I had spent the previous year alternating between classes at Carleton University’s Journalism School and asleep, barely able to move from my bed. The conflict between the two had been increasingly moving in favour of my bedbound state. Indeed, I had been informed by the archaic male professor that if my “handicap prevented me from completing my studies, it would surely prevent me from a profession as a journalist.”

The dean at the school, with whom I had spent numerous afternoons as I sought a solution to what appeared to be the end of my capacity to continue with my journalism studies, finally asked me: “What makes you think you need a journalism degree to write?” She added, “I’ve come to know you over the last few months and, clearly, you are a smart young woman so what makes you think you need the degree to write?”

Over the years that followed, I clawed my way back from the brink of my own demise. And, with each rung I climbed upward on the ladder of health, I committed myself to learning the universal mysteries of healing found within the humble foods and plants that lay upon the earth. And, each time I did, I moved up another rung. Until, finally I had regained enough health to set pen to paper, or more accurately, nimble fingers to keyboard, pitching health article after health article, and then eventually, health book after health book.

In the same way I had clawed my health back from the clutches of the grim reaper, I bushwhacked my way through the jungle of rejection notices to find the scraps of success hidden among them, until I amassed article-after-article and book-upon-book, all of which bore my name. During those years, I kept the mantra: “there is always hope” alive in my mind and pulsating through my soul as an affront to the hopeless message I had heard so many years earlier.  

As irony would have it, during my brief time at journalism school, I had committed much of the classic journalism text, The Elements of Style by Strunk and White to memory. It was many years later that I learned of E. B. White’s commitment to hope in a letter he penned:

“As long as there is one upright man, as long as there is one compassionate woman, the contagion may spread and the scene is not desolate. Hope is the thing that is left to us, in a bad time. I shall get up Sunday morning and wind the clock, as a contribution to order and steadfastness.

Entries for locating text and elements
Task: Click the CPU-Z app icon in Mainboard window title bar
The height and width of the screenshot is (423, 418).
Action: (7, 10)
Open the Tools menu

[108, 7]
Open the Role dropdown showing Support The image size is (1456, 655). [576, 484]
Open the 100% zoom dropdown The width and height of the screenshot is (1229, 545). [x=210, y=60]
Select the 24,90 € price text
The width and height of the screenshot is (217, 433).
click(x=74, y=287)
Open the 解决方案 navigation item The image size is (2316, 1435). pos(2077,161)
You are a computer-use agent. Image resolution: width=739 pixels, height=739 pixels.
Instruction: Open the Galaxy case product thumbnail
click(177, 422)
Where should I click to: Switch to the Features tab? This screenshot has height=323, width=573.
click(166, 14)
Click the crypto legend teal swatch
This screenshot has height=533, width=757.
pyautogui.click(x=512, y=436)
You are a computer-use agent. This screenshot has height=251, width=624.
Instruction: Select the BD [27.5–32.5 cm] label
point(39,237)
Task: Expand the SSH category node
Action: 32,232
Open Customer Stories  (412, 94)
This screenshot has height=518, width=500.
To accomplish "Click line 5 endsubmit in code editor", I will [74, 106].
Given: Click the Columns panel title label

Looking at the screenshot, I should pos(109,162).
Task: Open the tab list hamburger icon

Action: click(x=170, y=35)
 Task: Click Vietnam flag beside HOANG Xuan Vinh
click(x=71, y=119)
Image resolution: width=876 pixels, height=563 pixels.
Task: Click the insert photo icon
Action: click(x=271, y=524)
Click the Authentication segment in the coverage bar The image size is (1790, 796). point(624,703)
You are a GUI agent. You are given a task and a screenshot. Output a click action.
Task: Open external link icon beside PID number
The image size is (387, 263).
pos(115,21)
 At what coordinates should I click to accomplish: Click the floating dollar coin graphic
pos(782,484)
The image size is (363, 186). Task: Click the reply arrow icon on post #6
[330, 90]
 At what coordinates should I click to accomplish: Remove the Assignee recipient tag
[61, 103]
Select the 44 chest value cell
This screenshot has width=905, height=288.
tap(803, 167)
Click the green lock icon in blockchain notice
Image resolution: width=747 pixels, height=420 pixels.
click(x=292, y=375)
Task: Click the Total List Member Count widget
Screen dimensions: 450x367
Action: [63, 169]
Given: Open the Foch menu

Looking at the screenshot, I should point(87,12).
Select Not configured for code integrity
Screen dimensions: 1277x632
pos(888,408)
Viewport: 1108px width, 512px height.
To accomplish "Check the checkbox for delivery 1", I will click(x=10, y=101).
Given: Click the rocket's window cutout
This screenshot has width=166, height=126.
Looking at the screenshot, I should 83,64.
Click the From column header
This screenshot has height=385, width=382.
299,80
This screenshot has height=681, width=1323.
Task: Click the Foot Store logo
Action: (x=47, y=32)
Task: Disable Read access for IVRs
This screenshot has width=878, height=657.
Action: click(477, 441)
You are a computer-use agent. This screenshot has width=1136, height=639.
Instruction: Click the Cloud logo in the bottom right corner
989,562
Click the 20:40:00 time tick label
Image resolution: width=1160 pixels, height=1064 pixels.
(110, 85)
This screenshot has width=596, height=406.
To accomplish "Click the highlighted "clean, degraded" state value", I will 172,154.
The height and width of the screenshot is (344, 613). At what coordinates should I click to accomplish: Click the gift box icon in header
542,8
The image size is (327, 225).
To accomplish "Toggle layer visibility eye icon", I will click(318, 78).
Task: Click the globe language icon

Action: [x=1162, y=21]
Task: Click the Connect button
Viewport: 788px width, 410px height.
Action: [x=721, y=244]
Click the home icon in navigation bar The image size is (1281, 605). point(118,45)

**WHAT IS ASKED:** Write out the part of the essay on hope that opens with the words containing "As irony would" and closes with "order and steadfastness.", swapping "the clock" for "the watch".

**THE OUTPUT:**
As irony would have it, during my brief time at journalism school, I had committed much of the classic journalism text, The Elements of Style by Strunk and White to memory. It was many years later that I learned of E. B. White’s commitment to hope in a letter he penned:

“As long as there is one upright man, as long as there is one compassionate woman, the contagion may spread and the scene is not desolate. Hope is the thing that is left to us, in a bad time. I shall get up Sunday morning and wind the watch, as a contribution to order and steadfastness.